Exercise requirements: Starting with the line that includes "The height and", write out every remaining line of the records below exactly as it appears, leaving out any images.

[Pixel coordinate grounding data]
[Start of Attachment]

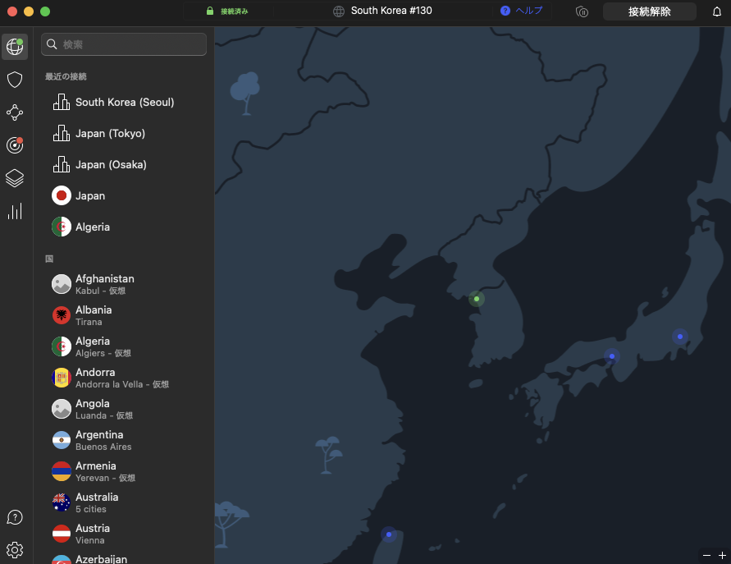Choose Australia with 5 cities

point(97,502)
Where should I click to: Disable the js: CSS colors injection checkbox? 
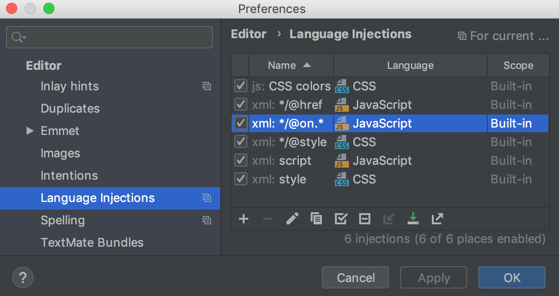coord(240,86)
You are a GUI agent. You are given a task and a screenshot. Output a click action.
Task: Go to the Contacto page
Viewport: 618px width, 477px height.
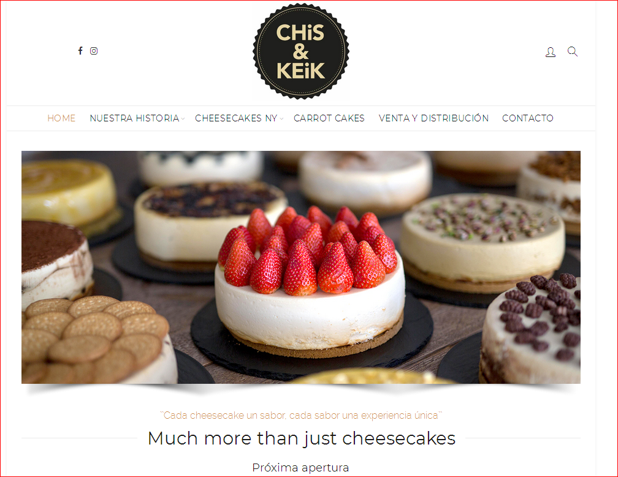[x=528, y=118]
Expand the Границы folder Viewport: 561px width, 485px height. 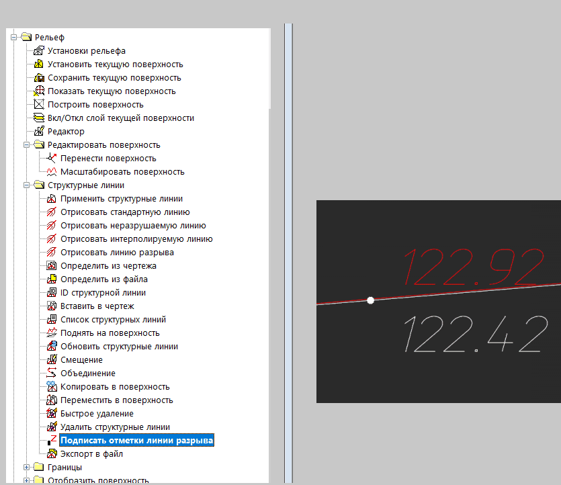pyautogui.click(x=27, y=467)
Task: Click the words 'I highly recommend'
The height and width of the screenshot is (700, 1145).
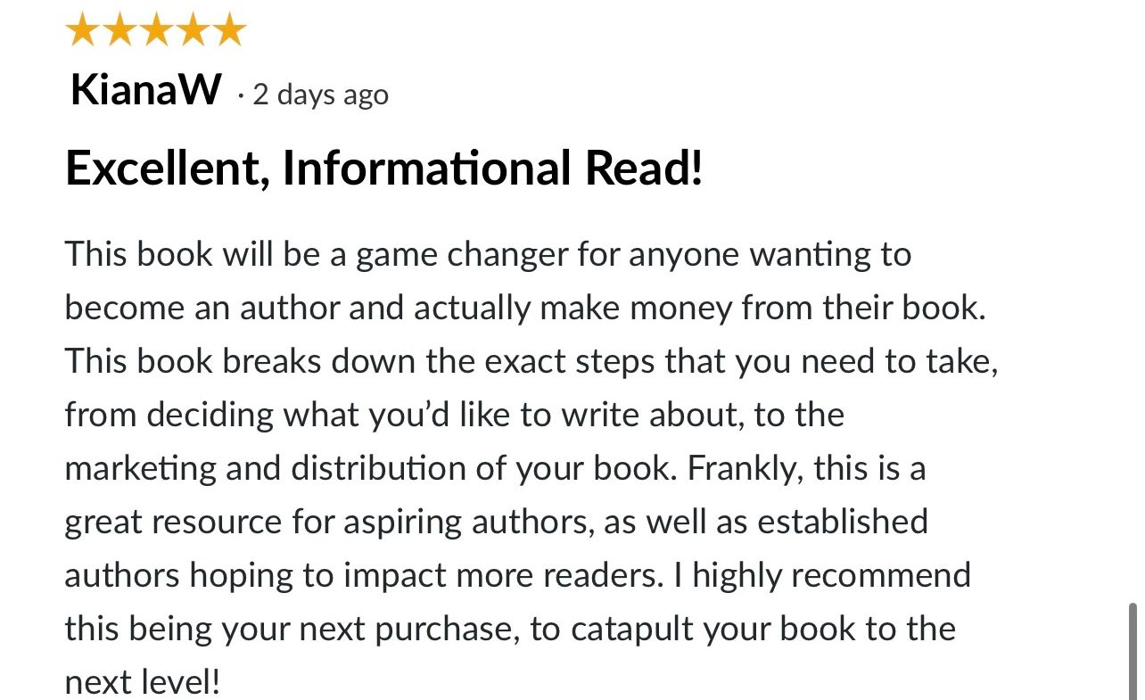Action: coord(822,576)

[End of Attachment]

Output of the exercise:
The height and width of the screenshot is (700, 1145).
Action: coord(822,576)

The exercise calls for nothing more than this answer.